Copy the data from the line containing "Click the icon beside 版本 firmware version row" through the end of the data, changing "toolbar" to "menu bar" and keeping everything else the same.
^^^^^^^^^^^^^^^^
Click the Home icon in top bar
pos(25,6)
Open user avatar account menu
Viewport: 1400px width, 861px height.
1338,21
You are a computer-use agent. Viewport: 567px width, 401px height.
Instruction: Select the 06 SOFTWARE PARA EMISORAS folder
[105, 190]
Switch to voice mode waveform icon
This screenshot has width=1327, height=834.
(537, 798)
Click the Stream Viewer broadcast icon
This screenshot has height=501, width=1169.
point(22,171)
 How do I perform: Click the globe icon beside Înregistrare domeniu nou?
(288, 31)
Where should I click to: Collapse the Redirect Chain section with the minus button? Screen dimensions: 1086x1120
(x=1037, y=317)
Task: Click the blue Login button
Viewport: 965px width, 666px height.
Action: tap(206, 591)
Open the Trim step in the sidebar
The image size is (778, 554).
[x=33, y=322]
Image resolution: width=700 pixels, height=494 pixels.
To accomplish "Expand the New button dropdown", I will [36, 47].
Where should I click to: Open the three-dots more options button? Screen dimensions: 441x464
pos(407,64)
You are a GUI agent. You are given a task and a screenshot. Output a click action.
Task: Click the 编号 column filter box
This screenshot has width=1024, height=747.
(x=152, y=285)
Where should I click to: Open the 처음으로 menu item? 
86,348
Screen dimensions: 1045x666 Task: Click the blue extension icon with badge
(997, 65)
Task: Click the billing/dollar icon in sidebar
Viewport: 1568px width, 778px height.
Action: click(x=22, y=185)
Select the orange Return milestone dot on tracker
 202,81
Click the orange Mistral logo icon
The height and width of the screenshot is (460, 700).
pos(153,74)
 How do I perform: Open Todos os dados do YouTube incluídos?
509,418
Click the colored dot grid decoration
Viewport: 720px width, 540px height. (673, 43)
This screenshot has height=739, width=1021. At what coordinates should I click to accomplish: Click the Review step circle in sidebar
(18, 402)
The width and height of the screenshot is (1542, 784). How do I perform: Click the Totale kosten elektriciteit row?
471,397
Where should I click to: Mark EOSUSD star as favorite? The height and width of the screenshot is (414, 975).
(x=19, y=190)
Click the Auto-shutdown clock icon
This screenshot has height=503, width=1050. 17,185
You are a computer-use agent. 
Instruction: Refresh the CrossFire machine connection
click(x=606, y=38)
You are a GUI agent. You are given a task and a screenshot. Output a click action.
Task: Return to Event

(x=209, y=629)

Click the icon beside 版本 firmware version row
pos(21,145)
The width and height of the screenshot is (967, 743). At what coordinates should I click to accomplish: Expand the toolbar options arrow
^^^^^^^^^^^^^^^^
__Response to the task__.
Click the icon beside 版本 firmware version row
pos(21,145)
The width and height of the screenshot is (967, 743). At what coordinates should I click to accomplish: Expand the menu bar options arrow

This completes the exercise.